■ Work item ■
Print the line containing "Instruction: Expand 销量趋势 for 凯美瑞" and each line after it through the end of the material below, exactly as it appears, but skip the pictures.

■ Information shown ■
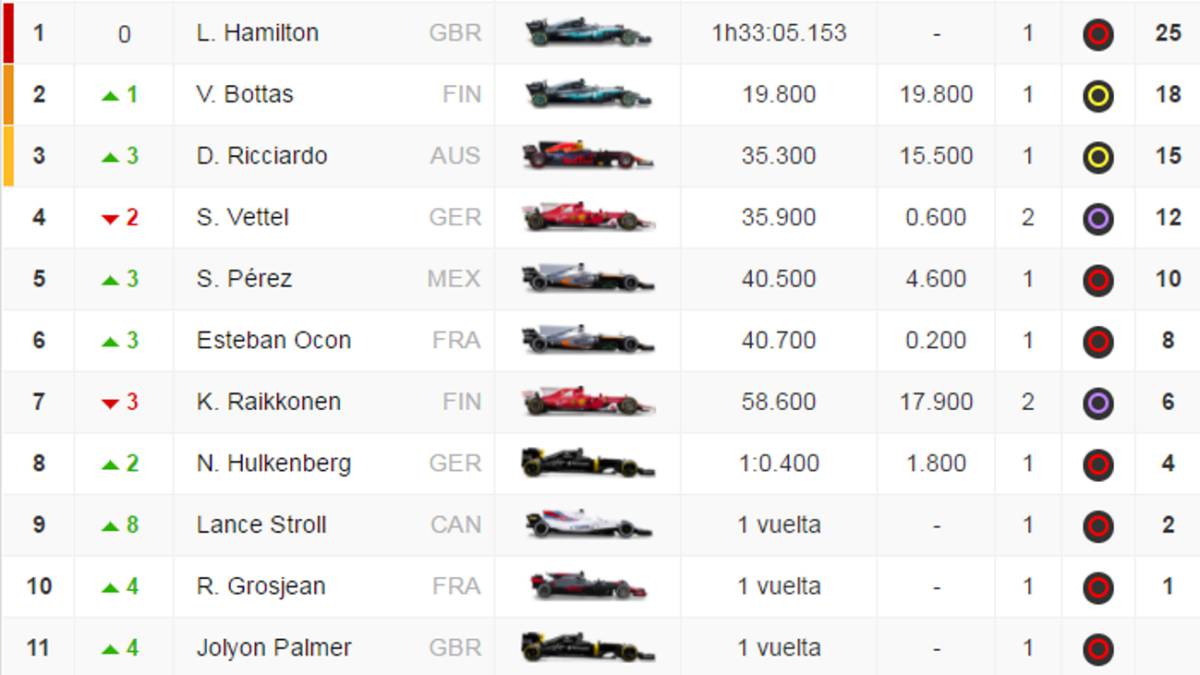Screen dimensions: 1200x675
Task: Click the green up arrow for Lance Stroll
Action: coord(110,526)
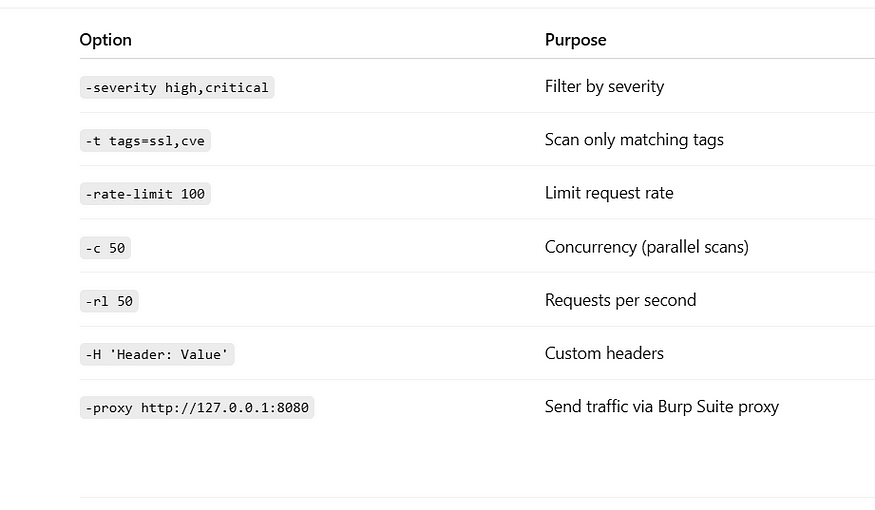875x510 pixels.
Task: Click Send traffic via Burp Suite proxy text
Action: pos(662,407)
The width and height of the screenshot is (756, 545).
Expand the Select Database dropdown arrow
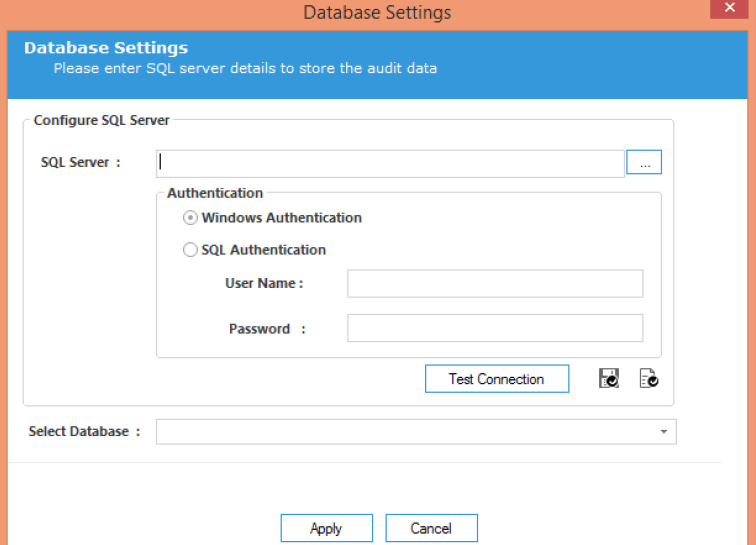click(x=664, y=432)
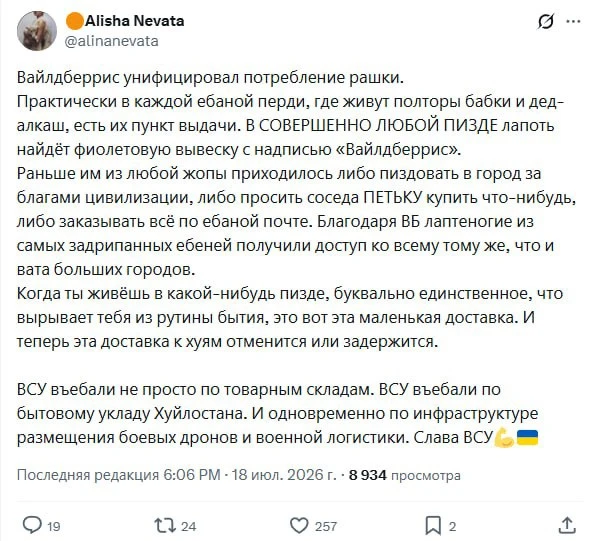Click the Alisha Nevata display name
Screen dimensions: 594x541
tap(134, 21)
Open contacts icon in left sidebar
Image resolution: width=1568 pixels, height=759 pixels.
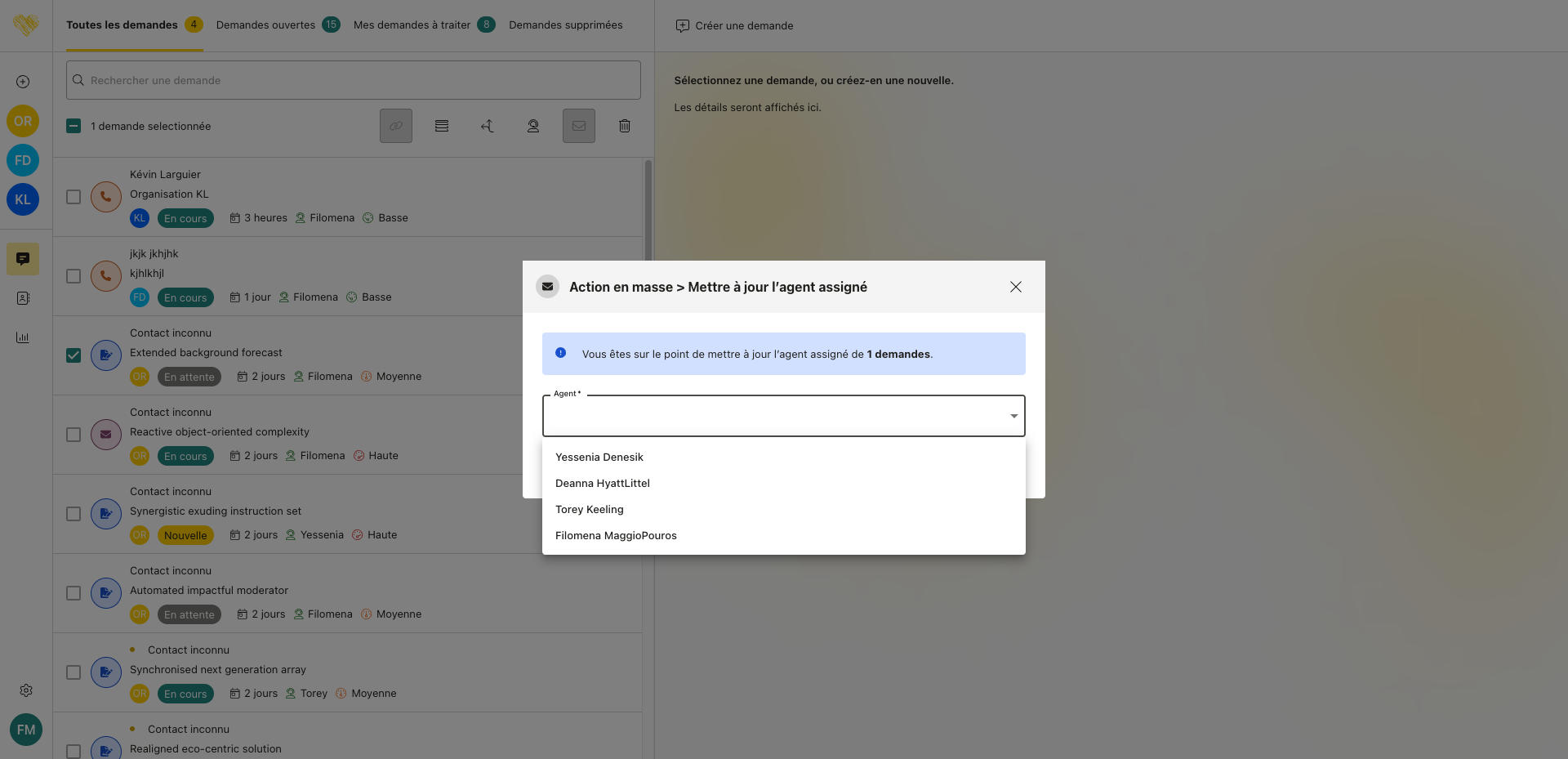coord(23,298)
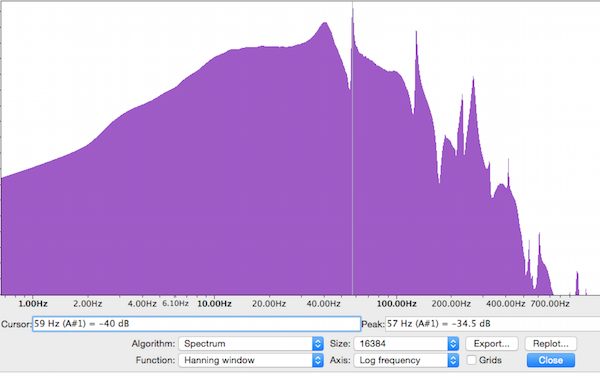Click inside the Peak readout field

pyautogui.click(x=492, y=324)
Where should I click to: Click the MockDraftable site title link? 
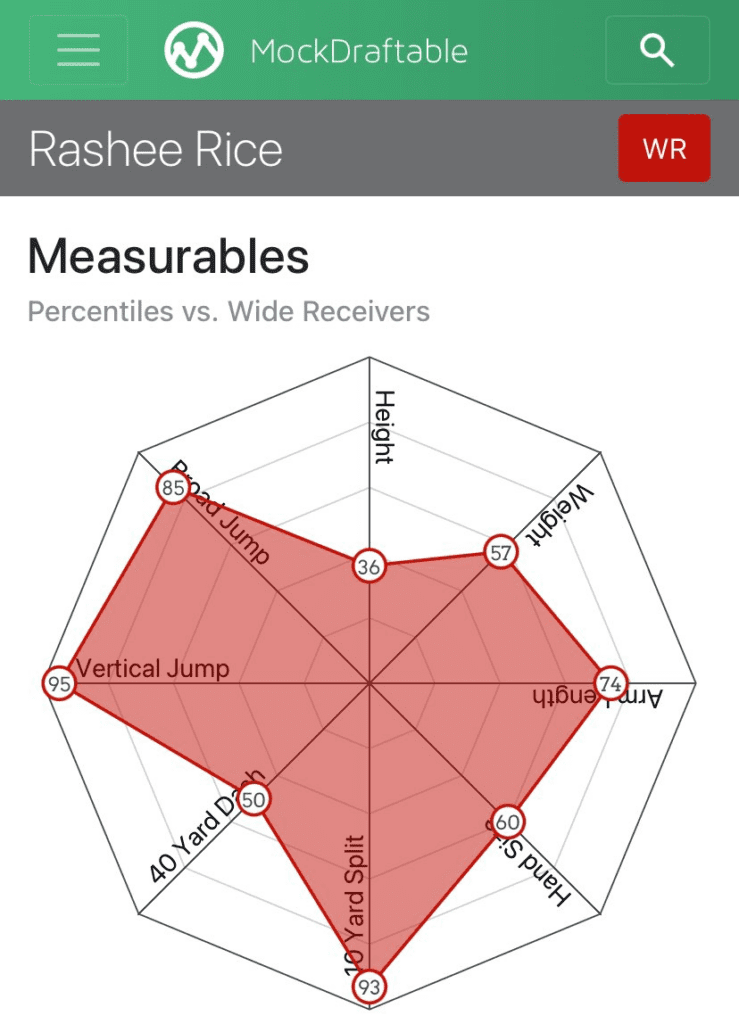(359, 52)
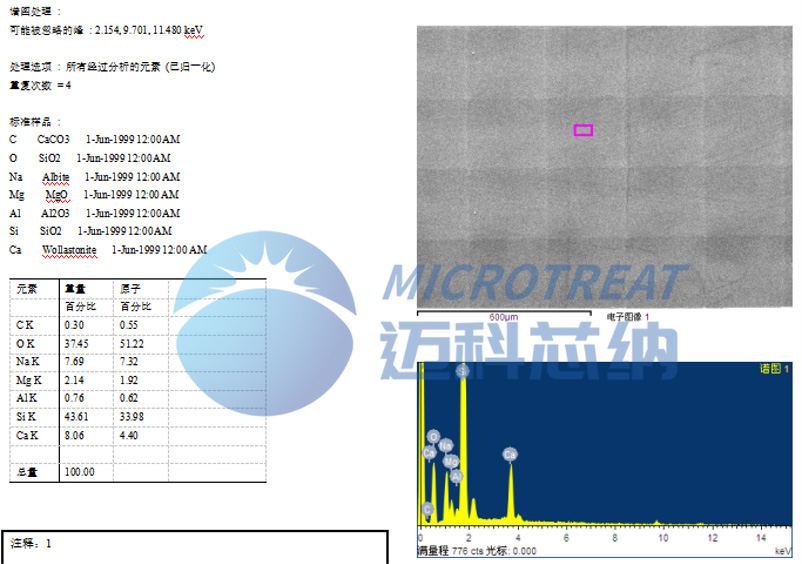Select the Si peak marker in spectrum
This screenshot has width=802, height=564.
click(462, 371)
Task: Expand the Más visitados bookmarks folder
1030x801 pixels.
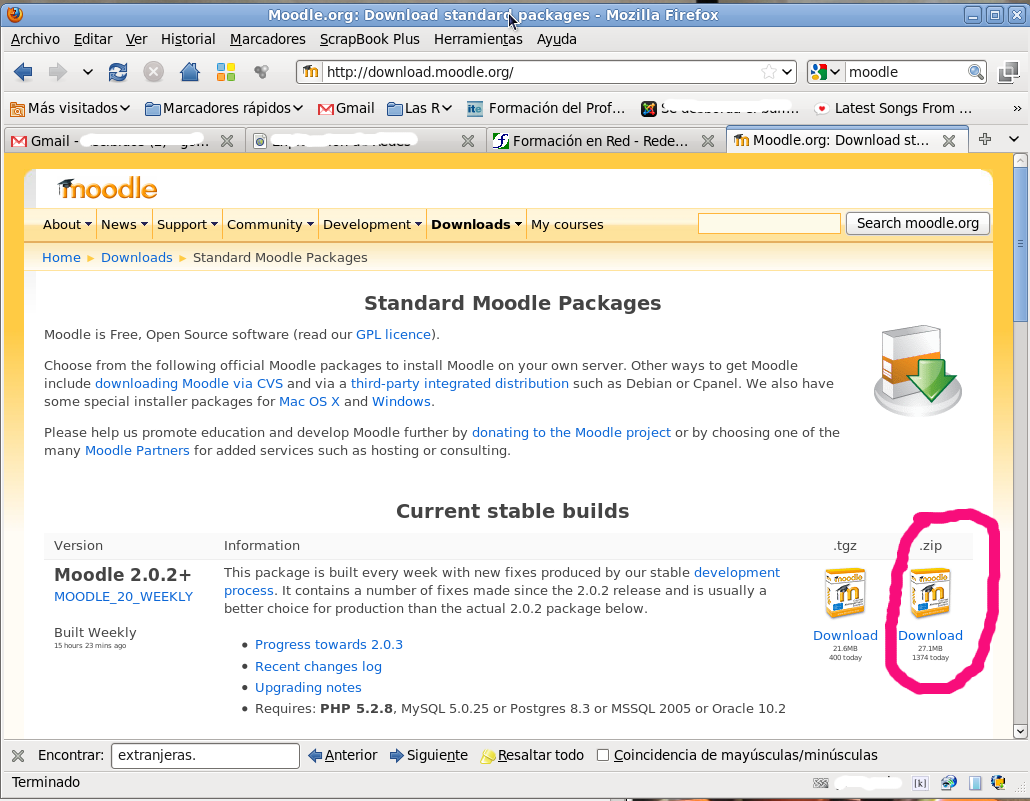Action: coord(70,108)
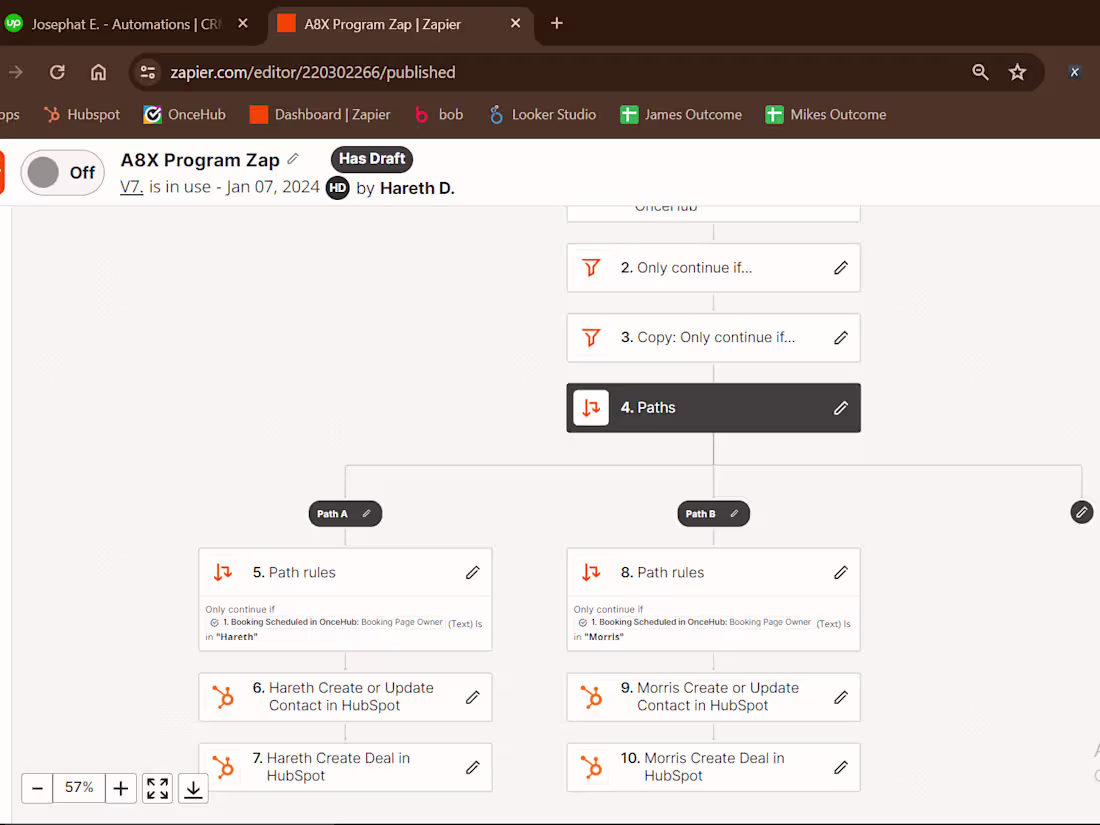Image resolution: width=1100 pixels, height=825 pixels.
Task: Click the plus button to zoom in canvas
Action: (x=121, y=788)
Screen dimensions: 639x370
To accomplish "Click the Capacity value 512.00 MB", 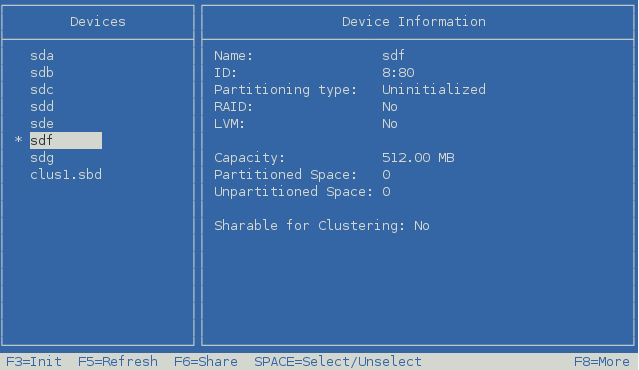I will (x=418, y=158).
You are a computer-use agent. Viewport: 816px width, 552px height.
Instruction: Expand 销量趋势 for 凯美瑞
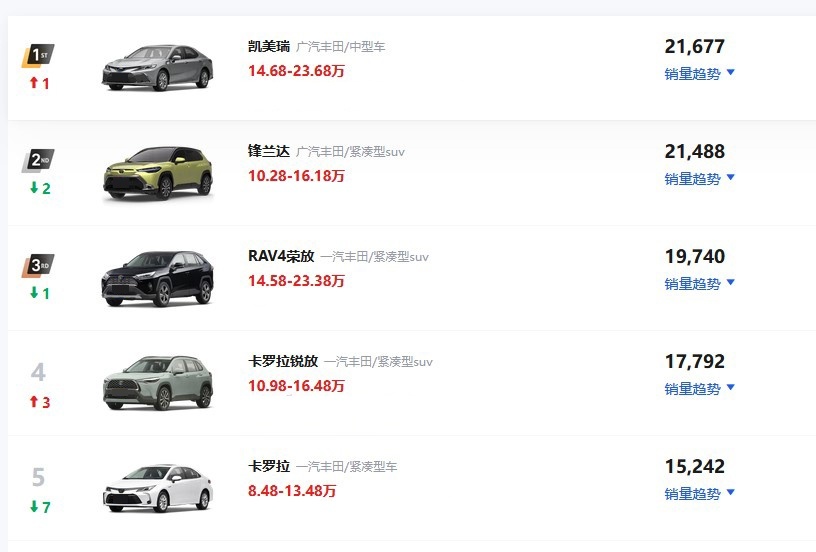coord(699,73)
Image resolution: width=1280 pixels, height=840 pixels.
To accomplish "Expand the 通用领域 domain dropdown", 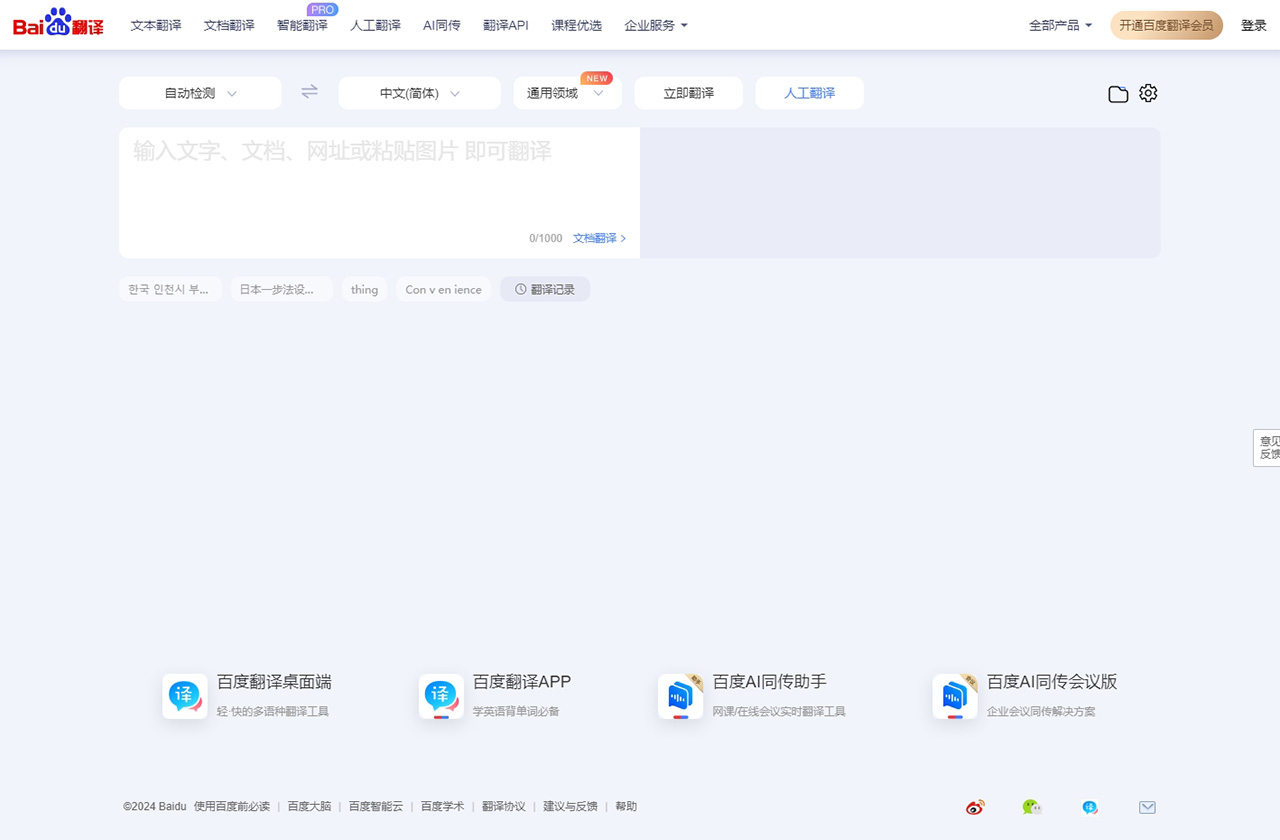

■ Answer ■
Instruction: Expand 销量趋势 for 凯美瑞
coord(699,73)
Image resolution: width=1280 pixels, height=840 pixels.
To accomplish "Expand the 通用领域 domain dropdown", 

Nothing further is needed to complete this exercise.